いわば、法律の隙間を縫う新手の詐欺手口なわけです。

 

事例

 

被害者のX は当時77歳の女性です。みるからに詐欺のにおいがしますね。他の人物は

Y1(CO2排出権取引業者)

Y2(Y1の代表取締役)

Y3(Y1のXの担当者)

 

Y3から「CO2排出権売買の勧誘」を受けて取引を始め

2012年10月に、同月15日から2013年5月17日までの間に

取引の証拠金として合計1550万円を支払い

配当金名目で合計192万1500円を受領しました。

 

本件取引について、

Y1が提示する取引レートを差金決済の指標とする私的な差金決済契約である。

売買差金の額は、顧客が買ったあるいは売ったとされる「CO2排出権の価格」を「ユーロ円為替レート」によって換算した額と、顧客がその後に売ったあるいは買ったとされる「CO2 排出権の価格」を同レートによって換算した額との差額によって算出される。

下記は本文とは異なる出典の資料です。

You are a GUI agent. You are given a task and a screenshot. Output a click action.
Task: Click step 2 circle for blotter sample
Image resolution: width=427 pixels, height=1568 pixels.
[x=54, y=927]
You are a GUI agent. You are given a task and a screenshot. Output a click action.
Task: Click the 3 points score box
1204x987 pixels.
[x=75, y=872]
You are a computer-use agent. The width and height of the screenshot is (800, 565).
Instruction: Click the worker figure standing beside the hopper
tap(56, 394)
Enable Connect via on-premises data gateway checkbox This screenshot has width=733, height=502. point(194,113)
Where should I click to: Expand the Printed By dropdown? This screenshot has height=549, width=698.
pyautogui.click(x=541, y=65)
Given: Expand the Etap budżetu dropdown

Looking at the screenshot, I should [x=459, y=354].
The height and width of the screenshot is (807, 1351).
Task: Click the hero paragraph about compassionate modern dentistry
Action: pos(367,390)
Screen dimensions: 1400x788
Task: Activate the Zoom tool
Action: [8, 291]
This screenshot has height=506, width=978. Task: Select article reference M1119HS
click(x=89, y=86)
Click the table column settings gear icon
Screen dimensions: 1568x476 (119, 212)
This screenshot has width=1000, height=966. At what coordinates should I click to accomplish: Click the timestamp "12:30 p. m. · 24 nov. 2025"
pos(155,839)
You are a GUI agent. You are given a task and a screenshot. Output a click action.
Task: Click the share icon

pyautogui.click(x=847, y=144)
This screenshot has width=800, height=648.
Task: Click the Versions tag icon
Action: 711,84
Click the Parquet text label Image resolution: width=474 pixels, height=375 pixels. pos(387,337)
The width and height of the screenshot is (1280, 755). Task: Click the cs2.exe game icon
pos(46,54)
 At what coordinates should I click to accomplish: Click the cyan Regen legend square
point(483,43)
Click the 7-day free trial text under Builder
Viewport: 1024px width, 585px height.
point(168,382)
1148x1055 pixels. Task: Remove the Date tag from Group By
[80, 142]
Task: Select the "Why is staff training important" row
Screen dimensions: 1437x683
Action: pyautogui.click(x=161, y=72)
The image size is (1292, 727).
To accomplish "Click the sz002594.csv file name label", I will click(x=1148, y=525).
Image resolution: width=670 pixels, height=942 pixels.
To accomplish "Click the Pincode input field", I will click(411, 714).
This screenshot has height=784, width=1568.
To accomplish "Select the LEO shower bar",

そうであれば、Y1から提示される「CO2排出権の価格」や「ユーロ円為替レート」の基準とされる為替レートは、Y1にもXにも予見することができず、

また、その意思によって自由に支配することができないものであるから、本件取引は、偶然の事情によって利益の得喪を争うものというべきであり、賭博行為に該当して違法であり、公序良俗にも反するものというべきである。

 

違法な賭博行為又は詐欺的取引である本件取引に顧客を勧誘する行為は不法行為を構成するものというべきである

 

長々と言ってますが、ようするに

・排出権取引は賭博または、詐欺である。

・賭博または詐欺に勧誘しているから不法行為である。

というわけですね。

 

もともとは、違法への導き方が違った

 

CO2 排出権取引については、本判決以前から違法性を認定する判決が出されていました

参考判例(東京高裁平成25年4月11日判決)では、

 

CO2排出権取引は業者と顧客の相対売買であることを重視し

本来的に事業者と顧客の利害が対立するという構造があるため

(業者が得するような価格を設定すると、必然的に顧客は損になる)

「事業者が、顧客の犠牲の下に利得を図る危険性がある取引である」と述べ、

取引レートを事業者が任意に決定する場合明らかにその危険性が大きいから、その理解を欠く取引は違法である」と判示していました。

 

 

なお、受け取った配当金は、不法原因給付であるといって、損益相殺を認めなかった

 

Yらの取引について

取引の実態は、詐欺的な犯罪行為そのもの。反倫理的行為に該当することは明らかである

正常な取引のように装って、配当金という名目で交付したから、取引を正常なものと誤信させ犯罪の発覚を防ぐための手段にほかならない

そうすると、被害者が受け取った配当金は、不法原因給付によって生じたものであるから、損害金の額から控除することは許されない

 

すなわち、まっとうな取引と思わせるために支払った配当金も返さなくていいです。

損害賠償金からも引かれないので、ある程度、損害は回復できそうです。

これについては判例(最高裁平成20年6月24日判決)の考え方がすでにでているところです。